──────── THE DATA

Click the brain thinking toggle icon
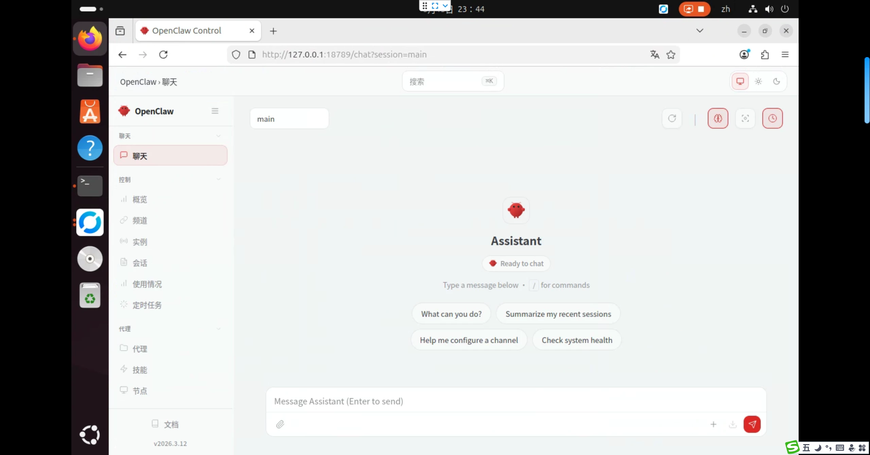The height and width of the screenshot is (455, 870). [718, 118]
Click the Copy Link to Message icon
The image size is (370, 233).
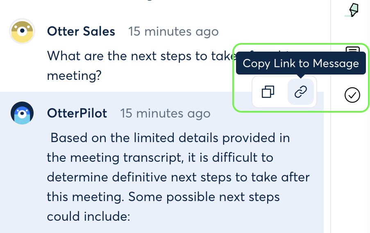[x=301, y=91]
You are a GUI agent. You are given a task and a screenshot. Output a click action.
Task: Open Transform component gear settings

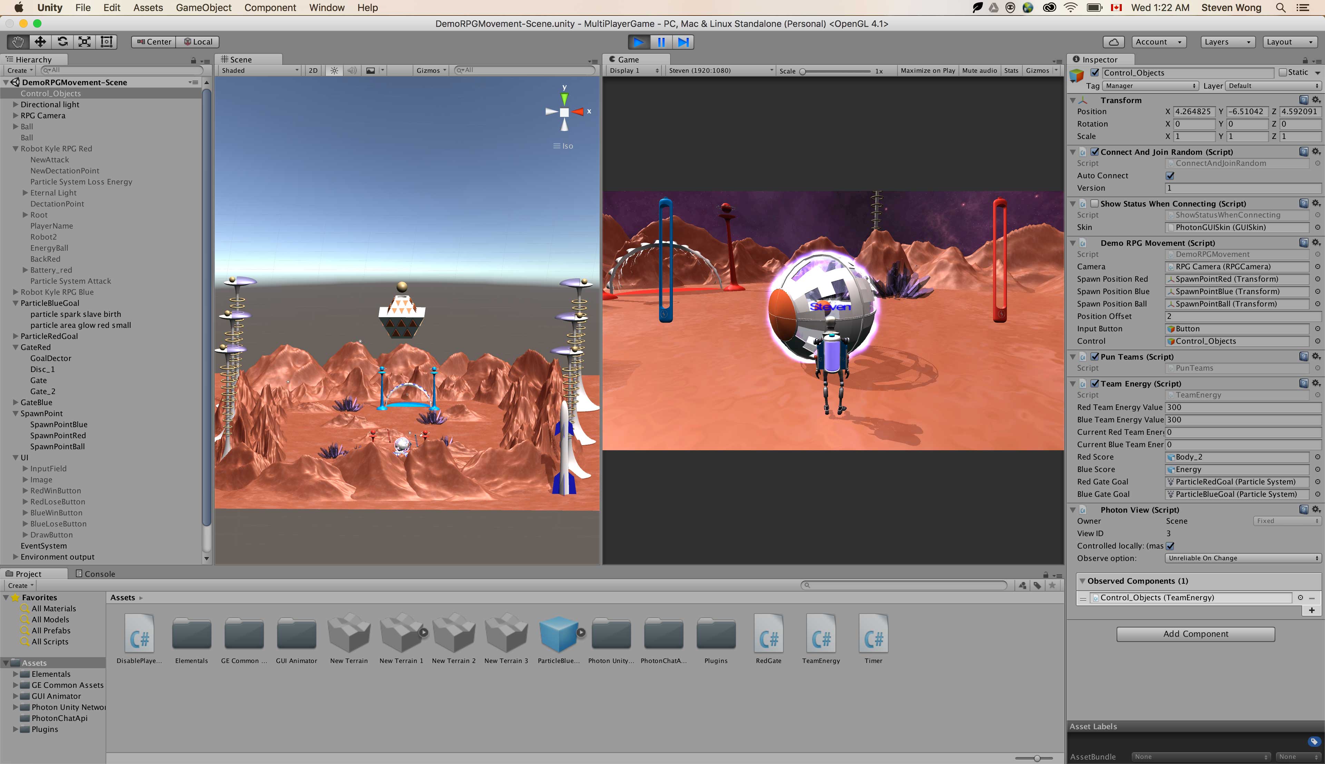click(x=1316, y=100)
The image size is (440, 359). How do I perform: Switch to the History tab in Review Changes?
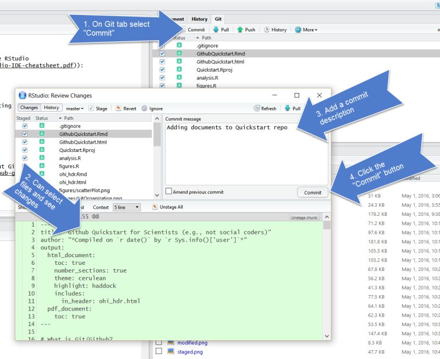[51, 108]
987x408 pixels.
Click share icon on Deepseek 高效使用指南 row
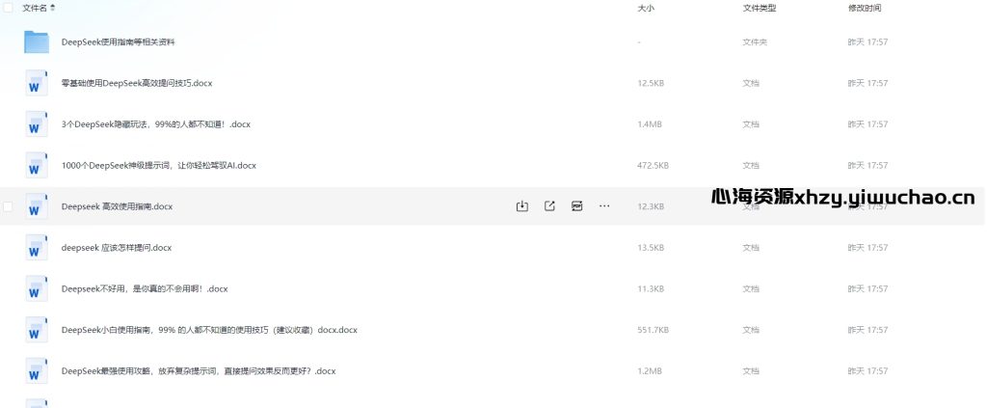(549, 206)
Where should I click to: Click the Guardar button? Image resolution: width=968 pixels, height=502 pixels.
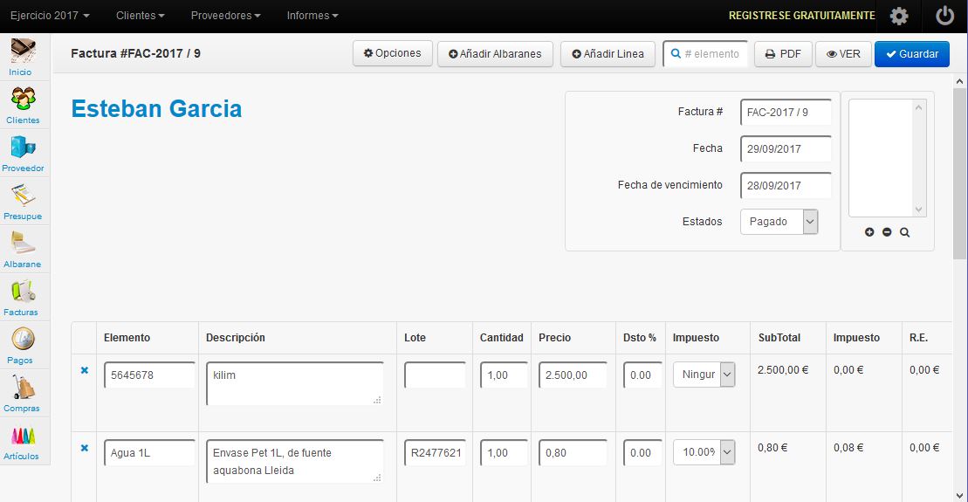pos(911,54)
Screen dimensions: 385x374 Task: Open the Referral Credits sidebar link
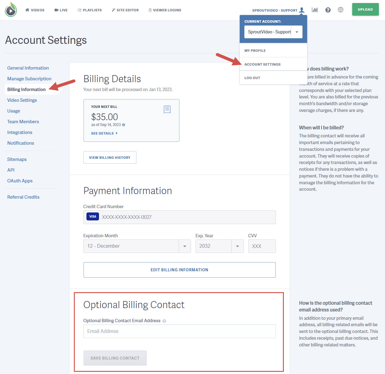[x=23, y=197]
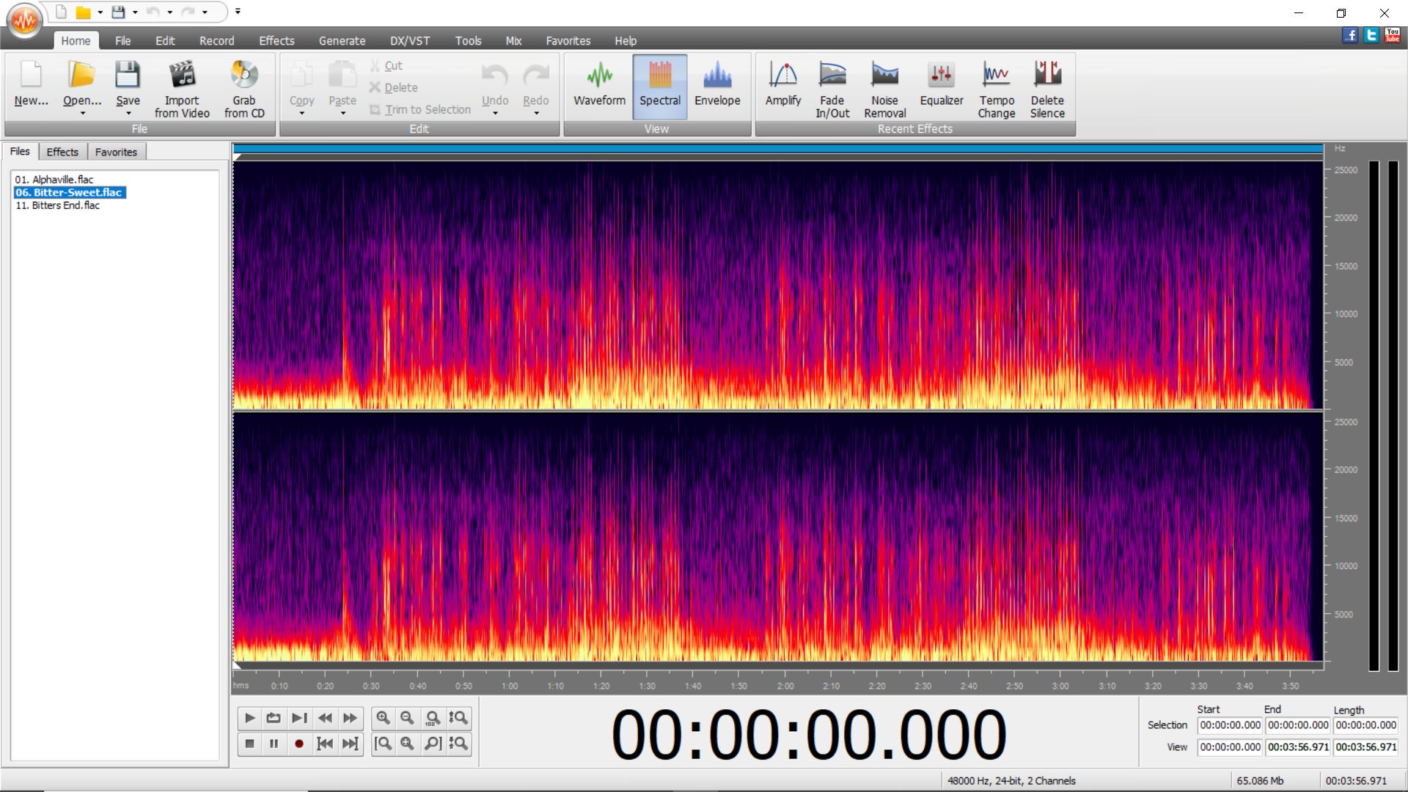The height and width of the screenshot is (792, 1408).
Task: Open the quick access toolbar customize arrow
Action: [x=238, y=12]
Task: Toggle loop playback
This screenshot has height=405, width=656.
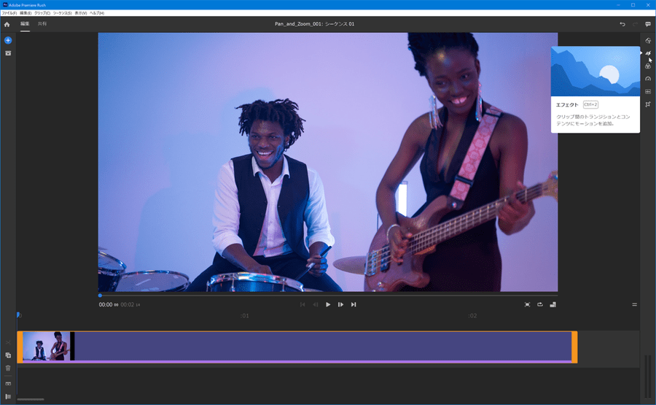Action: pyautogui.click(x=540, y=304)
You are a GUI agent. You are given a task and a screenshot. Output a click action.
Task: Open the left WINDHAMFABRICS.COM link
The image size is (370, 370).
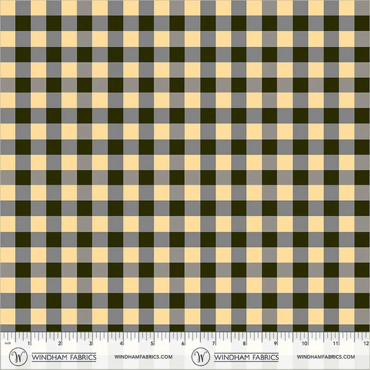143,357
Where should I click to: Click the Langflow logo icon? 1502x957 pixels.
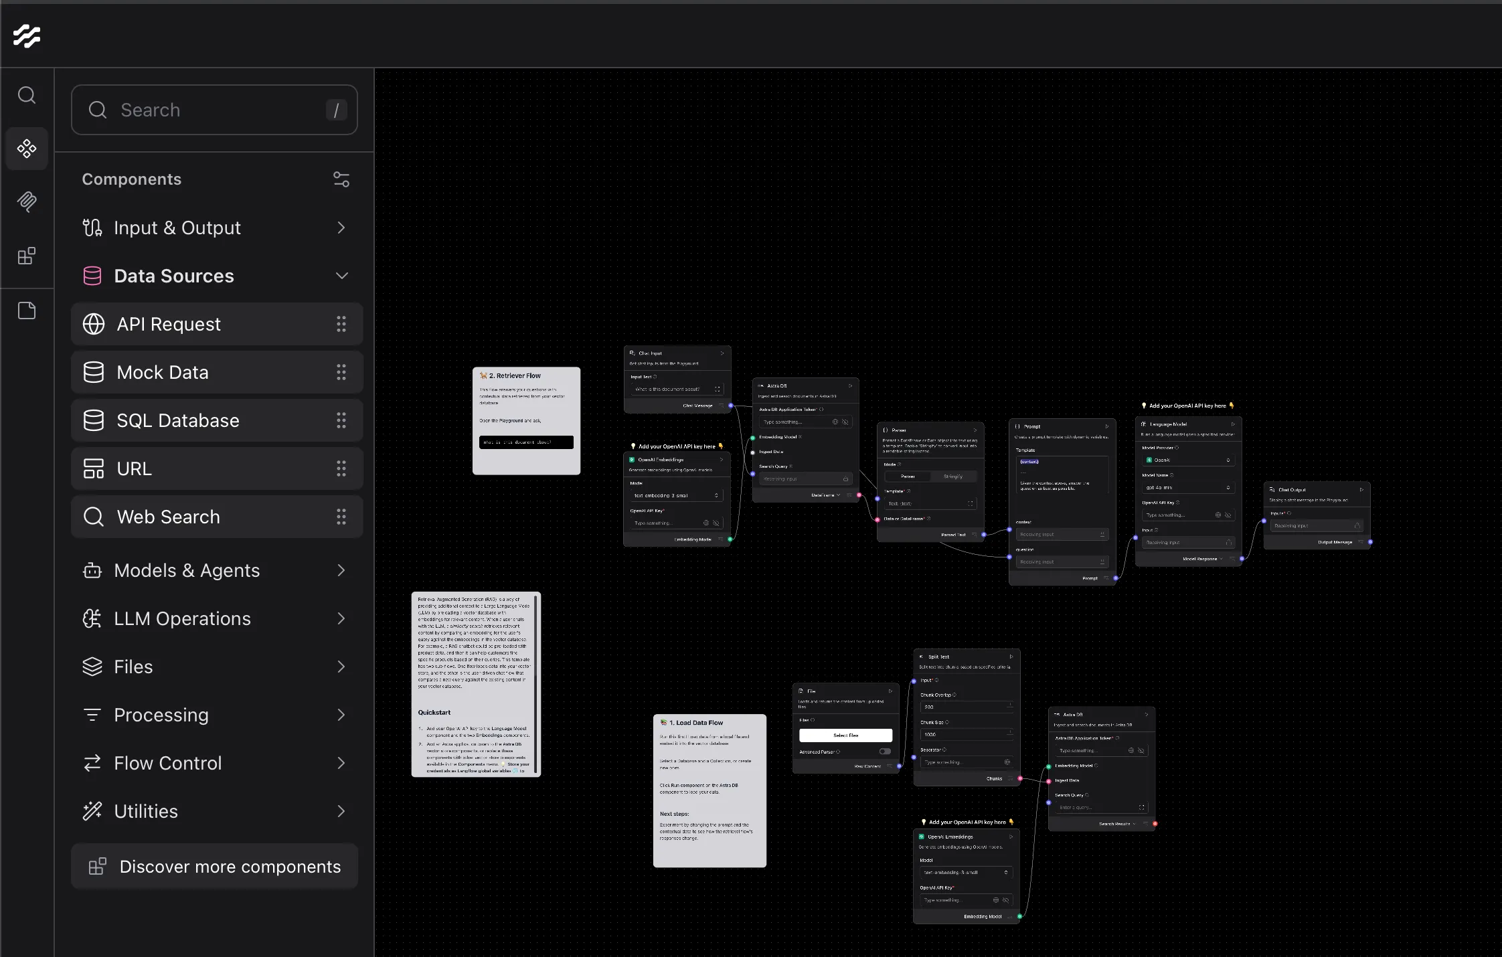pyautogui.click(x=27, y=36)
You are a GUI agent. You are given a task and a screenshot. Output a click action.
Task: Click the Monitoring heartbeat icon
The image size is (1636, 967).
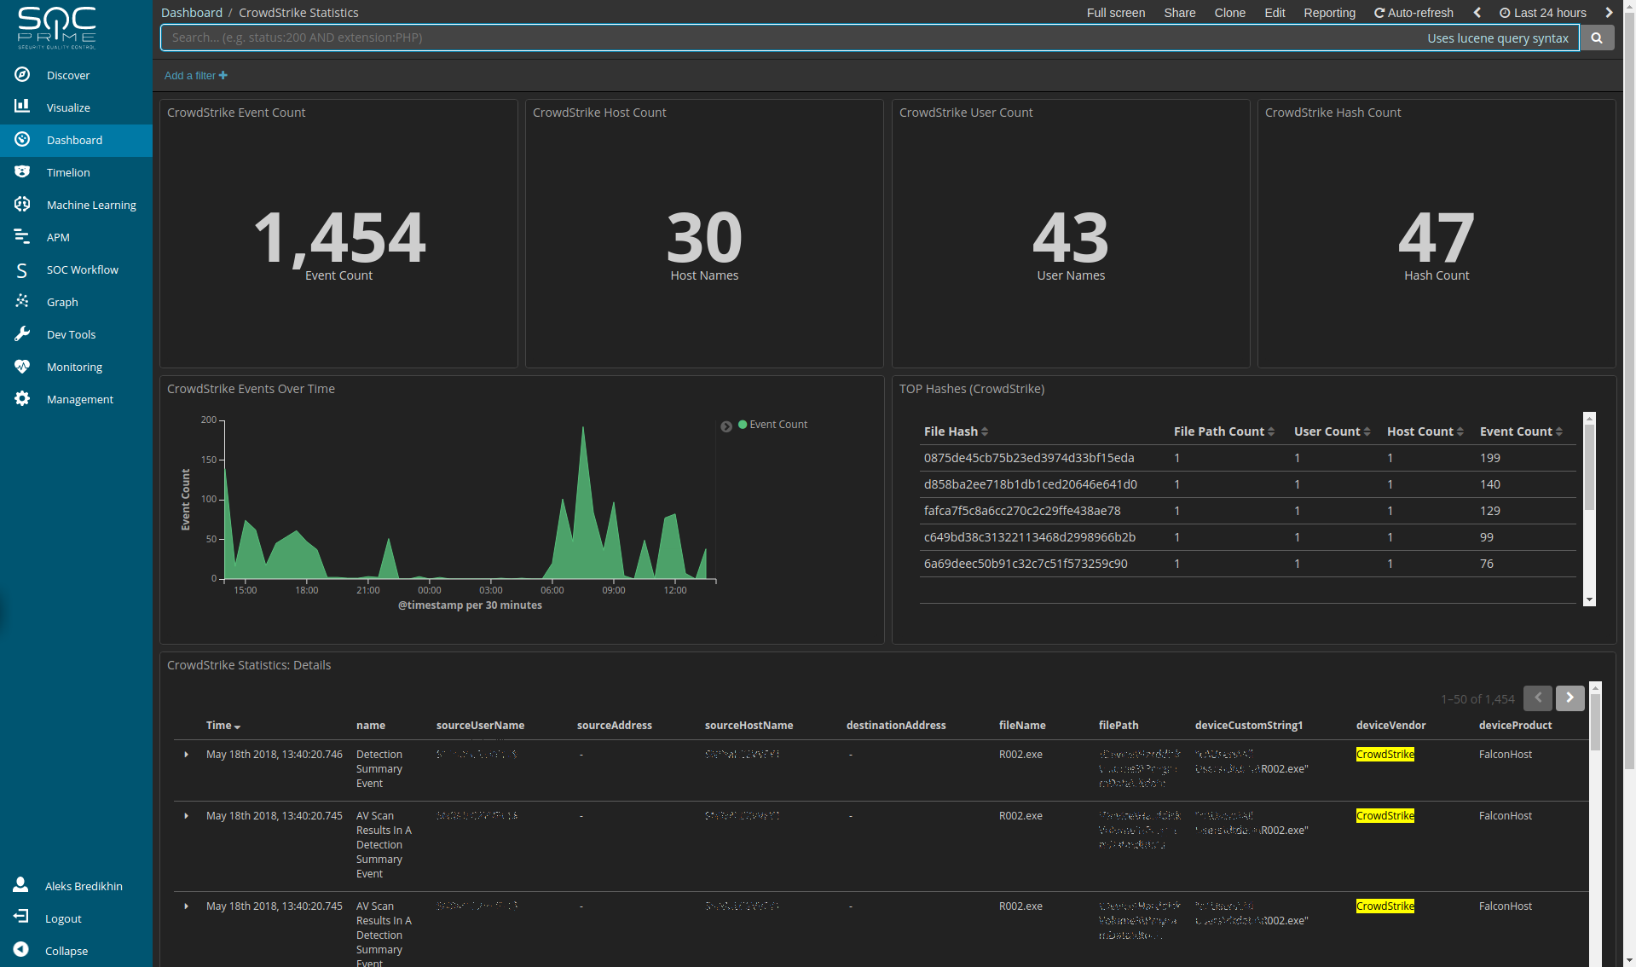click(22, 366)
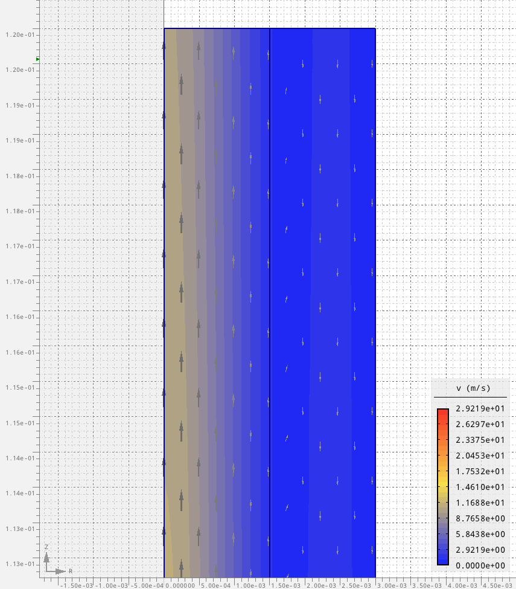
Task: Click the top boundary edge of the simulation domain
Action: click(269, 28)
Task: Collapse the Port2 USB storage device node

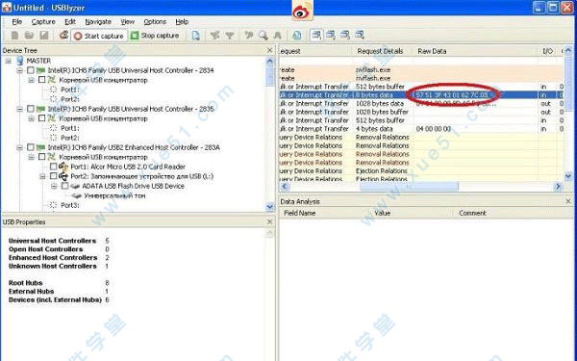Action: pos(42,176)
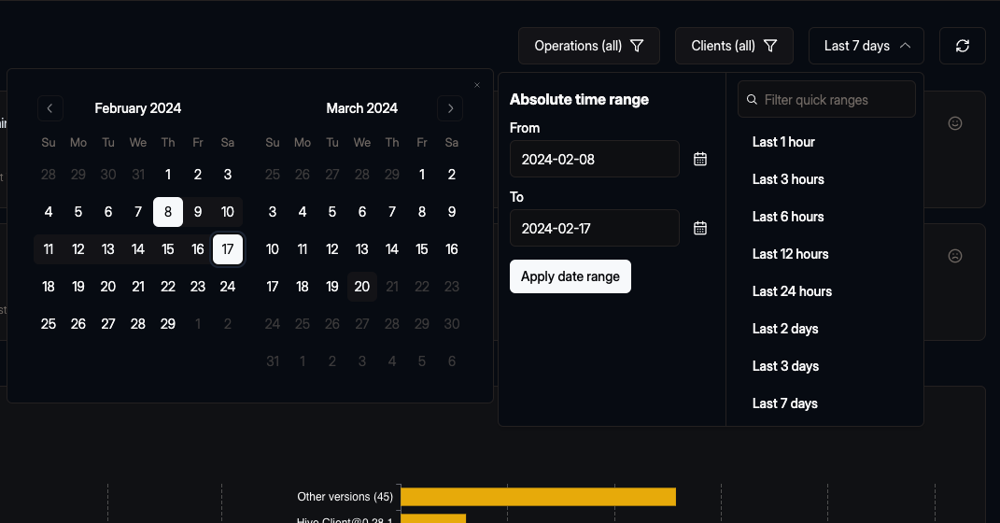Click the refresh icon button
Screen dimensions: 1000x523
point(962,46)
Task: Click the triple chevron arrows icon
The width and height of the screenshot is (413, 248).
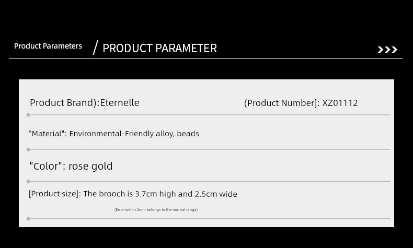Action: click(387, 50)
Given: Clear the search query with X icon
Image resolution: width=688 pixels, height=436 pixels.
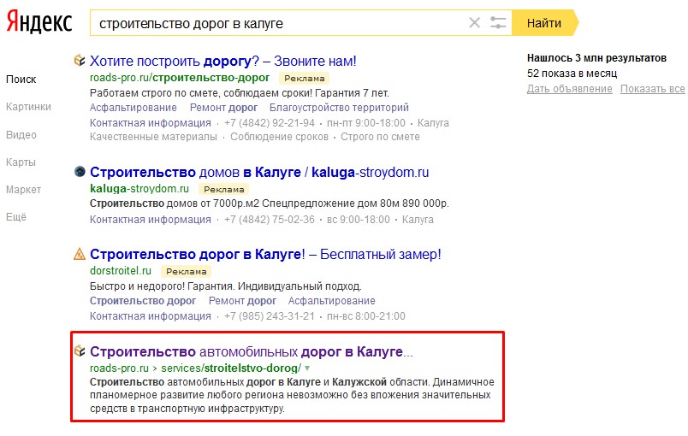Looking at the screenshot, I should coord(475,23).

────────────────

PROBLEM TO SOLVE: Reproduce each line of the entries above that includes the string "resolution", matching case exactly.

OUTPUT:
Where should I click to: Click the Guardar button? Image resolution: width=968 pixels, height=502 pixels.
Image resolution: width=688 pixels, height=436 pixels.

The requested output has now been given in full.